Date of Award

2010

Publication Type

Thesis

Degree Name

M.Sc.

Department

Biological Sciences

First Advisor

Stéphanie Doucet

Second Advisor

Daniel Mennill

Keywords

Biological sciences

Rights

info:eu-repo/semantics/openAccess

Creative Commons License

Creative Commons Attribution-Noncommercial-No Derivative Works 4.0 License
This work is licensed under a Creative Commons Attribution-Noncommercial-No Derivative Works 4.0 License.

Abstract

Several factors may drive interspecific divergence, and investigating possible mechanisms from multiple angles may be most efficient for understanding the evolutionary history of diverse groups.

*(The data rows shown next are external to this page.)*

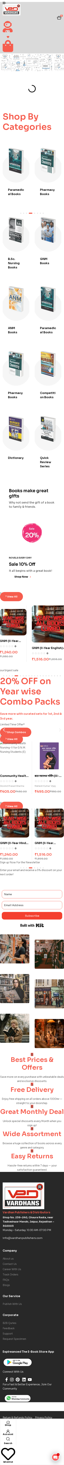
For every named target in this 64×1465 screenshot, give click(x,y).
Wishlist (8, 1462)
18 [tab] (54, 675)
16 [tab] (48, 675)
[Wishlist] (8, 1460)
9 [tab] (29, 675)
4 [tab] (29, 213)
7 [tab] (23, 675)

The main objective of my thesis was to examine mechanisms that may promote plumage divergence in Parulidae warblers. In my first study, I investigated the signalling environments of 17 sympatric species of warblers to test predictions of sensory drive. I determined sexual selection has likely influenced plumage evolution in warblers, plumage and visual environment coloration were correlated, and warblers were not most conspicuous in chosen display environments. In my second study, I tested the relationship between sympatry and plumage divergence across 77 species and found an increase in sympatry is correlated with greater plumage divergence, and that closely related species tended to be highly sympatric. My thesis demonstrates multiple selective pressures have likely shaped the evolution of plumage coloration in this diverse group of birds.